Rows on where targets appear
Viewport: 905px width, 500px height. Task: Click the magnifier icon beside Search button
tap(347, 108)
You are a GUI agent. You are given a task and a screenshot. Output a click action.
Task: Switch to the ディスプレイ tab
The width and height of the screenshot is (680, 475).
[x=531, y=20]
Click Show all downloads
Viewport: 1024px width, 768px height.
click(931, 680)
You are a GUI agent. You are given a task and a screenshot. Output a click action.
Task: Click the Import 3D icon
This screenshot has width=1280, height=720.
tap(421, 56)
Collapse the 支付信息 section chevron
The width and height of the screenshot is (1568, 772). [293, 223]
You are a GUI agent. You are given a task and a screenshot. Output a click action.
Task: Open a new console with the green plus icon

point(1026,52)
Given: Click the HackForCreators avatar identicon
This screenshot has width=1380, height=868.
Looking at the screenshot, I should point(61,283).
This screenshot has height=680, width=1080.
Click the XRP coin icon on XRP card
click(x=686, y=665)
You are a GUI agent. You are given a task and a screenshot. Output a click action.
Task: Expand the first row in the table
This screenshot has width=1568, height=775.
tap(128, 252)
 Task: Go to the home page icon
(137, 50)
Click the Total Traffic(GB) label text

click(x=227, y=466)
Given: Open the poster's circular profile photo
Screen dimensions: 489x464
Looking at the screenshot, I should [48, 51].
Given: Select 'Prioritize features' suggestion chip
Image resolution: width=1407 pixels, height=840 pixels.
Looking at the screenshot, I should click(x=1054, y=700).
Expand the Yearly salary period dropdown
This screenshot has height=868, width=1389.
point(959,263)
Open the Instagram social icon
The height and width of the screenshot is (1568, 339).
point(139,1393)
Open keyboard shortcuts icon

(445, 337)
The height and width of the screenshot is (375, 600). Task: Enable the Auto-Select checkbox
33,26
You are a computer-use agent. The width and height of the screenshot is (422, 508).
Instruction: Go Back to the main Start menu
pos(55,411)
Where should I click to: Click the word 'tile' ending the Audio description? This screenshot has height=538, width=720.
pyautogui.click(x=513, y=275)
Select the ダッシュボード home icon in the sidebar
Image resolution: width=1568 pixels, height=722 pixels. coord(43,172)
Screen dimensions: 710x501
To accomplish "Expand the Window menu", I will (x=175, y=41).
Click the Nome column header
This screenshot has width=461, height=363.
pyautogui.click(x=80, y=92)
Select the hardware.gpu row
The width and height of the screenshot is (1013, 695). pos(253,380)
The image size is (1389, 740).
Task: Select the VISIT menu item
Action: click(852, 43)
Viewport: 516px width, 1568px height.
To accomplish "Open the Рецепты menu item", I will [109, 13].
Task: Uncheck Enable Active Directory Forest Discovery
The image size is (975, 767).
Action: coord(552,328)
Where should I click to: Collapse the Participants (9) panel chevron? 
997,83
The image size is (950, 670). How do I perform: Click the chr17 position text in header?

## WORK TO DO
Change "GUI agent" to "screen agent" everywhere it occurs in the listing above, and reproduce the whole listing with nothing else altered.

## RESULT
Viewport: 905px width, 500px height. Task: Click the magnifier icon beside Search button
tap(347, 108)
You are a screen agent. You are given a task and a screenshot. Output a click action.
Task: Switch to the ディスプレイ tab
The width and height of the screenshot is (680, 475).
[x=531, y=20]
Click Show all downloads
Viewport: 1024px width, 768px height.
click(931, 680)
You are a screen agent. You are given a task and a screenshot. Output a click action.
Task: Click the Import 3D icon
This screenshot has width=1280, height=720.
tap(421, 56)
Collapse the 支付信息 section chevron
The width and height of the screenshot is (1568, 772). [293, 223]
You are a screen agent. You are given a task and a screenshot. Output a click action.
Task: Open a new console with the green plus icon

point(1026,52)
Given: Click the HackForCreators avatar identicon
This screenshot has width=1380, height=868.
Looking at the screenshot, I should point(61,283).
This screenshot has height=680, width=1080.
Click the XRP coin icon on XRP card
click(x=686, y=665)
You are a screen agent. You are given a task and a screenshot. Output a click action.
Task: Expand the first row in the table
This screenshot has width=1568, height=775.
tap(128, 252)
 Task: Go to the home page icon
(137, 50)
Click the Total Traffic(GB) label text

click(x=227, y=466)
Given: Open the poster's circular profile photo
Screen dimensions: 489x464
Looking at the screenshot, I should [48, 51].
Given: Select 'Prioritize features' suggestion chip
Image resolution: width=1407 pixels, height=840 pixels.
Looking at the screenshot, I should click(x=1054, y=700).
Expand the Yearly salary period dropdown
This screenshot has height=868, width=1389.
point(959,263)
Open the Instagram social icon
The height and width of the screenshot is (1568, 339).
point(139,1393)
Open keyboard shortcuts icon

(445, 337)
The height and width of the screenshot is (375, 600). Task: Enable the Auto-Select checkbox
33,26
You are a computer-use agent. The width and height of the screenshot is (422, 508).
Instruction: Go Back to the main Start menu
pos(55,411)
Where should I click to: Click the word 'tile' ending the Audio description? This screenshot has height=538, width=720.
pyautogui.click(x=513, y=275)
Select the ダッシュボード home icon in the sidebar
Image resolution: width=1568 pixels, height=722 pixels. coord(43,172)
Screen dimensions: 710x501
To accomplish "Expand the Window menu", I will (x=175, y=41).
Click the Nome column header
This screenshot has width=461, height=363.
pyautogui.click(x=80, y=92)
Select the hardware.gpu row
The width and height of the screenshot is (1013, 695). pos(253,380)
The image size is (1389, 740).
Task: Select the VISIT menu item
Action: click(852, 43)
Viewport: 516px width, 1568px height.
To accomplish "Open the Рецепты menu item", I will [109, 13].
Task: Uncheck Enable Active Directory Forest Discovery
The image size is (975, 767).
Action: coord(552,328)
Where should I click to: Collapse the Participants (9) panel chevron? 
997,83
The image size is (950, 670). How do I perform: Click the chr17 position text in header?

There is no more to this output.